Heron Island, Great Barrier Reef, Australia

Wednesday, 20 February 2008

News with personality

On the way to work, I saw a huge poster with this slogan, advertising Channel 5's new nightly news programme and the presenter they've enticed away from the BBC.

Natasha Kaplinsky seems a nice enough person, if a bit over-foundationed and highlighted (and I don't even have high-definition TV). But I don't want "news with personality".

Personality, on TV, is an artificial construct, which tends to reduce over time to an increasingly grotesque caricature of a diminishing number of tics and traits that are assumed to make the person in question recognisable. An interesting usage I discovered in Australia (or is it only Sydney?) is to use, where we would say "personality", the word "identity", as in a "X became a well-known Sydney identity" - and that, for me, underlines the artificiality of the idea.

The trouble is, not only is it as artificial a construct as any other style of presentation, there's a falsity at its heart. "Personality" implies that there's something more direct and honest about it: look, they suggest, this is your new best friend coming into your living room to tell give me all the latest goss.

That's not what I want. I want someone of unremarkable clothing and appearance, but with a clear and articulate voice and no distracting "personality" habits (there's a man on the BBC4 news that underlines every point and the end of every sentence with a sideways nod that suggests he's just about to wink salaciously - it drives me mad) to read a concise, reliable and accurate account of the important things that are happening in the world.

I would then like them to go away and leave me to think about it for myself.

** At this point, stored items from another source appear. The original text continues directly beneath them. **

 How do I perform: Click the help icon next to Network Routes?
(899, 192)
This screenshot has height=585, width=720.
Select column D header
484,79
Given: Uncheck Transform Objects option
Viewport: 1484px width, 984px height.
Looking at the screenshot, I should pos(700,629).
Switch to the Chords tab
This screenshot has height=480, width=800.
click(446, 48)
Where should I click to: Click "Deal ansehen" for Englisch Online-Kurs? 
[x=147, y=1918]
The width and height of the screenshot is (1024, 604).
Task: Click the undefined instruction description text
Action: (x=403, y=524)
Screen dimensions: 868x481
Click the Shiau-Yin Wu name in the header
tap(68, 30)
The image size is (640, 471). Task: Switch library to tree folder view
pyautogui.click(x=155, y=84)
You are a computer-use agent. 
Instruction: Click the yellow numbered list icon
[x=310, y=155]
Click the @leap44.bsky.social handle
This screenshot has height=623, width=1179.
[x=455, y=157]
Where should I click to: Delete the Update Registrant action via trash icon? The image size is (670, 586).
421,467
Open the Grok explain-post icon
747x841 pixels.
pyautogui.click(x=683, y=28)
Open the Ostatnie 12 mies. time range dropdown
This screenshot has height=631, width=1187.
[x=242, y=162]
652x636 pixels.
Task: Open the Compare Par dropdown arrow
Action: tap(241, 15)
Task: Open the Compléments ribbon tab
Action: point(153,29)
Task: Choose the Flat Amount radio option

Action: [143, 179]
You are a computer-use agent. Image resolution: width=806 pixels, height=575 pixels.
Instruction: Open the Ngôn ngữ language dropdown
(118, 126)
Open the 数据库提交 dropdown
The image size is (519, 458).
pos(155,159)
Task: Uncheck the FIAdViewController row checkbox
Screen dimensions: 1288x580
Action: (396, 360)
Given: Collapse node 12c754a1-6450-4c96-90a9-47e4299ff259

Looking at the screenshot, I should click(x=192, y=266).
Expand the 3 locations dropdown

This isn't some Daily Mail rant about how it was better when it was all dinner jackets and Alvar Lidell (though it wasn't necessarily worse). This is not about friendliness or warmth or memorability. It's about trust. The cult of "personality" news presentation risks a continuing descent towards the kind of sloppy, partial (in both senses of the word) reporting and hysterical over-reaction that keeps the political atmosphere permanently near boiling-point.